The Boys of Winter by John Pielmeier
Shortly after a hellish experience on a hilltop in the Quang Tri Province of Vietnam, Lieutenant William Bonney shot seven Vietnamese villagers in cold blood. Called to answer for the brutal atrocities against these civilians, Bonney and his men give their testimonies of the incidents leading up to the lieutenant’s court-martial. Juxtaposing the brutal conditions in Vietnam with the trial, this gripping play examines the primal brotherhood of war and the punishing emptiness of those who return from it.
If All the Sky Were Paper by Andrew Carroll
After bestselling author Andrew Carroll found a riveting, heartfelt letter written by a distant cousin deployed as a pilot in World War II, he embarked on a trip to all fifty states and to more than thirty countries across the globe, including two active war zones, in search of more wartime correspondences. The letters and emails he found—by combat troops, medics, nurses, and chaplains, as well as family members on the home front and civilians caught in the crossfire of battle—came to represent to Carroll the “world’s great undiscovered literature.” They weren’t just about warfare, he realized, they were about the human condition itself—love and longing, courage and resilience, grief and hope, compassion and mercy, and, ultimately, reconciliation. Carroll’s journey, which is at times harrowing but also humorous, creates the narrative arc of the show.

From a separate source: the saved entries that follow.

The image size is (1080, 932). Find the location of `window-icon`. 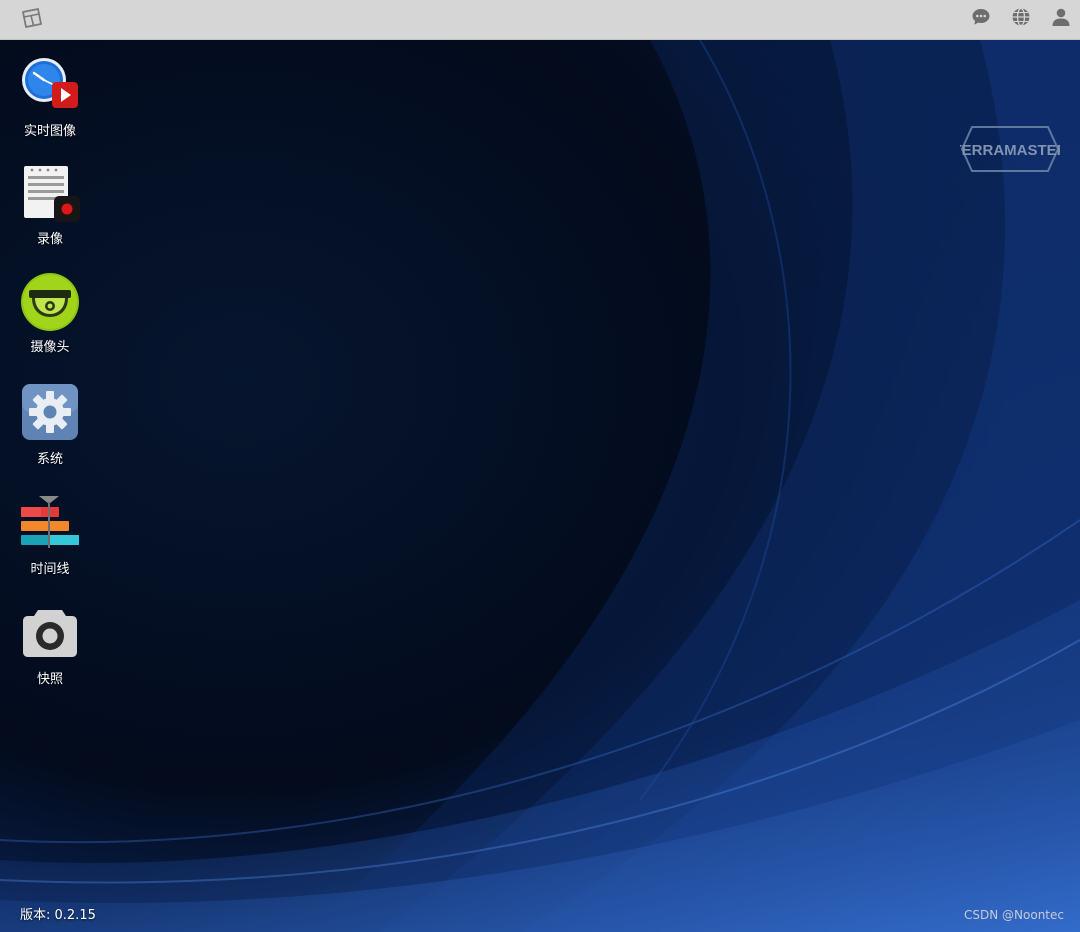

window-icon is located at coordinates (32, 20).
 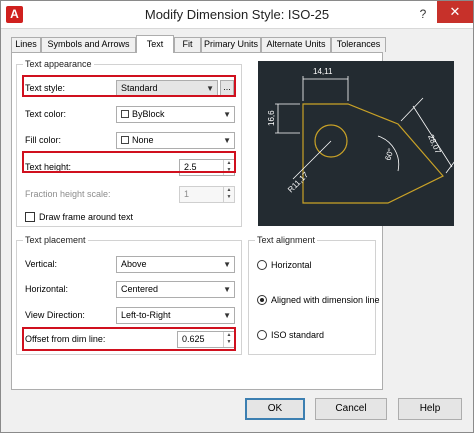 What do you see at coordinates (42, 264) in the screenshot?
I see `vertical-label: Vertical:` at bounding box center [42, 264].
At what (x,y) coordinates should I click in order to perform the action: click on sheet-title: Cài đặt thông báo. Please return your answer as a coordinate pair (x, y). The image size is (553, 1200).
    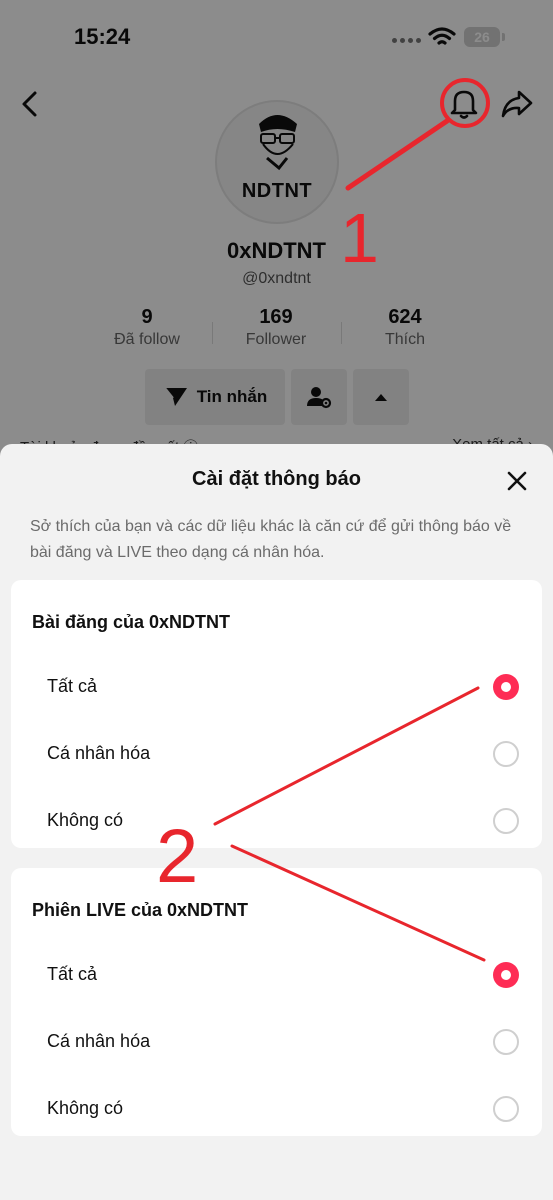
    Looking at the image, I should click on (276, 479).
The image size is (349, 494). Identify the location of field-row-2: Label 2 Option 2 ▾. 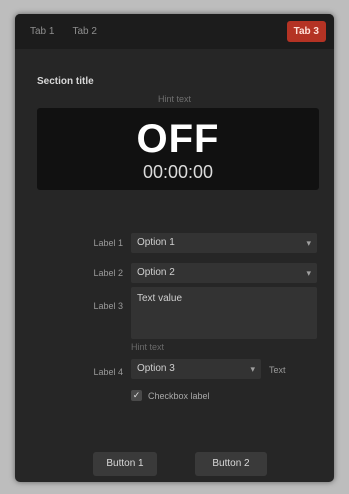
(174, 273).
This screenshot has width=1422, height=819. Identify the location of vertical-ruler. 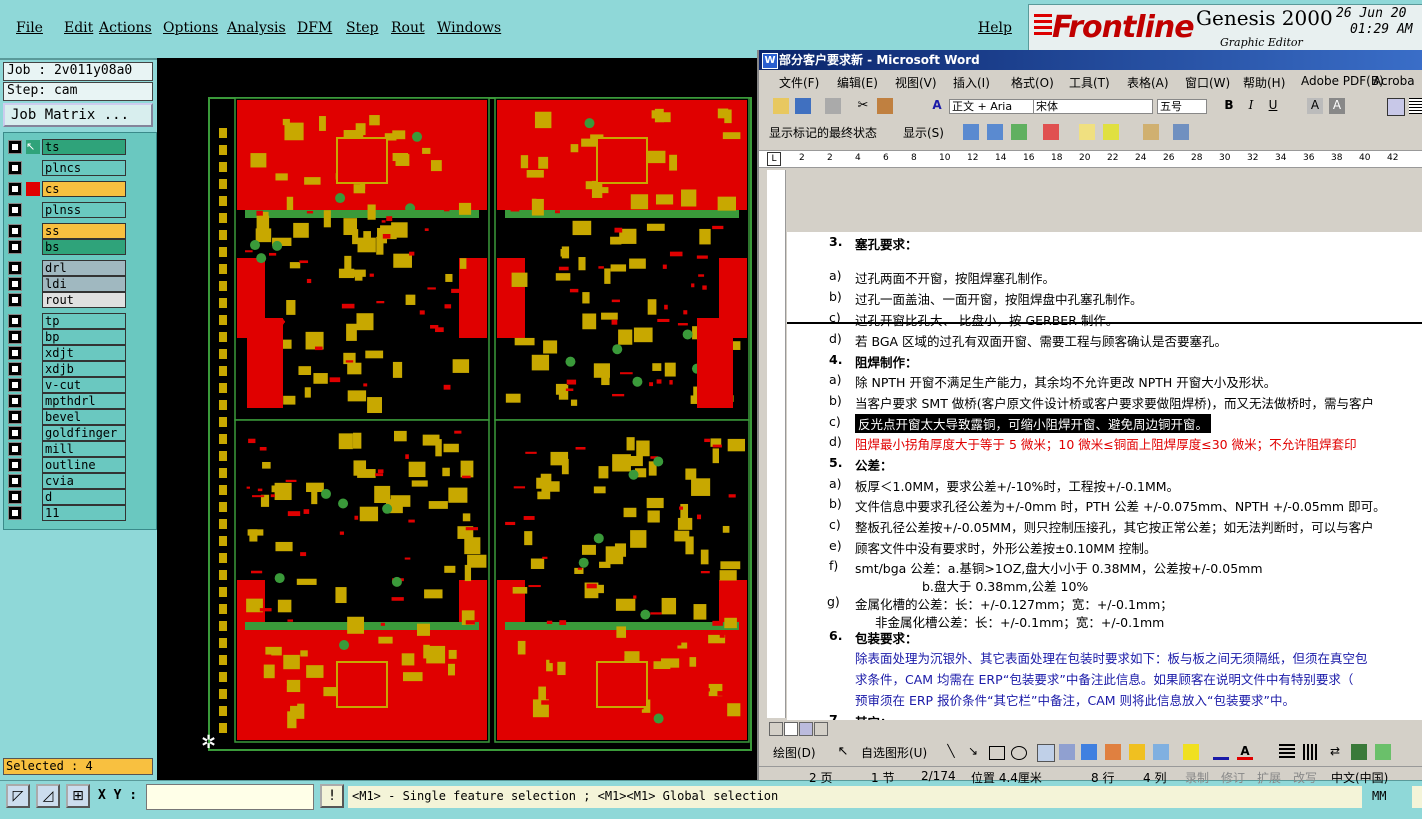
(776, 444).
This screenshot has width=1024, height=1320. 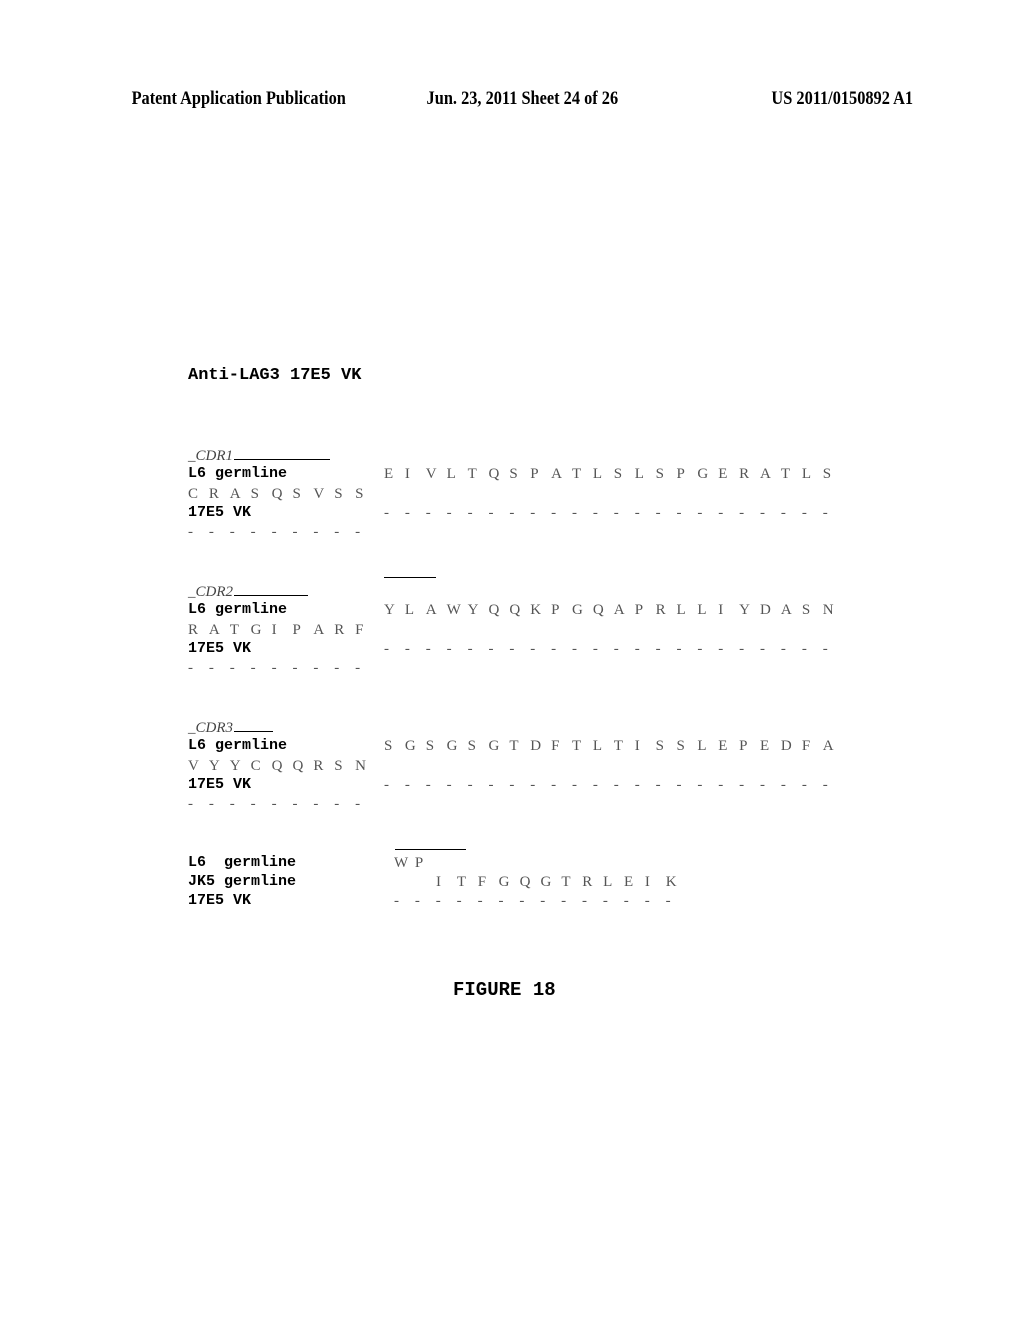 I want to click on vk-sequence: ----------------------, so click(x=614, y=649).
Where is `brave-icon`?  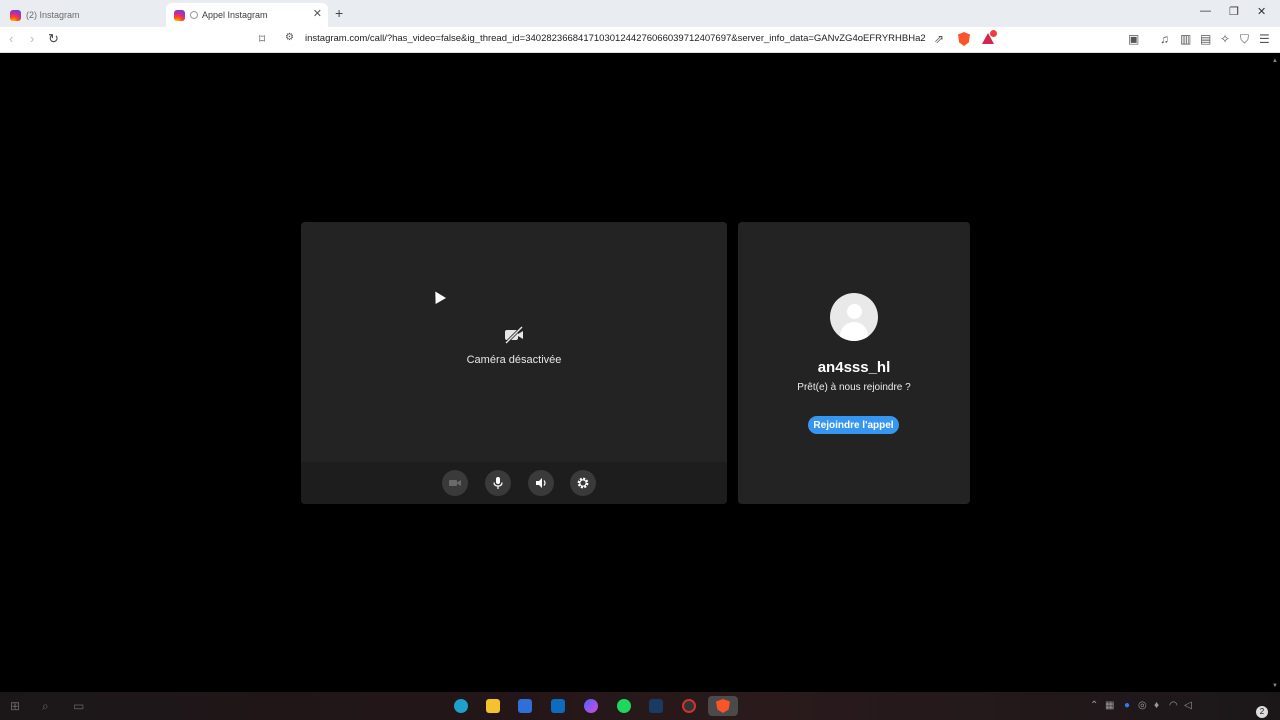 brave-icon is located at coordinates (723, 706).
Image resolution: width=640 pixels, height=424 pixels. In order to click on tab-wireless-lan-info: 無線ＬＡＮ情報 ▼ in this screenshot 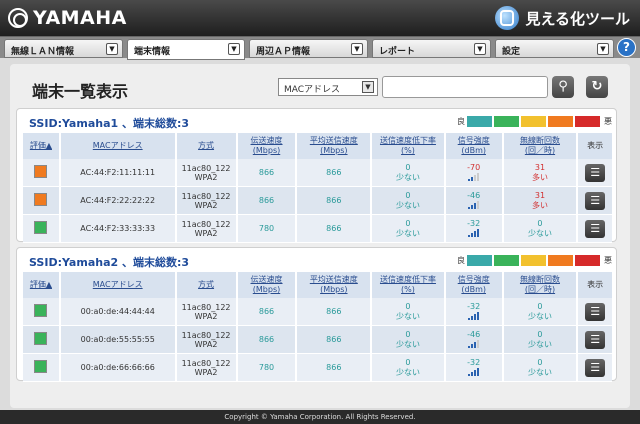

Already performed in high schools and colleges, community theatres, and major venues, including the Kirk Douglas Theatre in Los Angeles and the Kennedy Center in Washington, D.C., across the country, If All the Sky Were Paper is a play that is both timely and timeless.
World War II Radio Christmas Play by Pat Kruis Tellinghusen
This moving holiday show recreates the experience of attending a recording of a 1940s radio show broadcast on Christmas Eve during World War II. Using period songs and stories inspired by actual veterans, World War II Radio Christmas transports the audience to another time, brought to you by such generous sponsors as Vaseline Hair Tonic and Ipana Toothpaste. An inspiring look at strength in the face of hardship, this play is a reminder of the importance of coming together for the holidays.
Ajax in Iraq by Ellen McLaughlin
Past and present collide in Ellen McLaughlin’s mash-up of Sophocles’ classic tragedy Ajax with the modern-day Iraq war. The play follows the parallel narratives of Ajax, an ancient Greek military hero, and A.J., a female American soldier serving in Iraq. Both are models of valor in combat, and both pay a price for their valor as they struggle within themselves. Inspired by material collected from interviews with Iraq war veterans and their families, AJAX IN IRAQ explores the timeless struggle soldiers face in trying to make sense of war.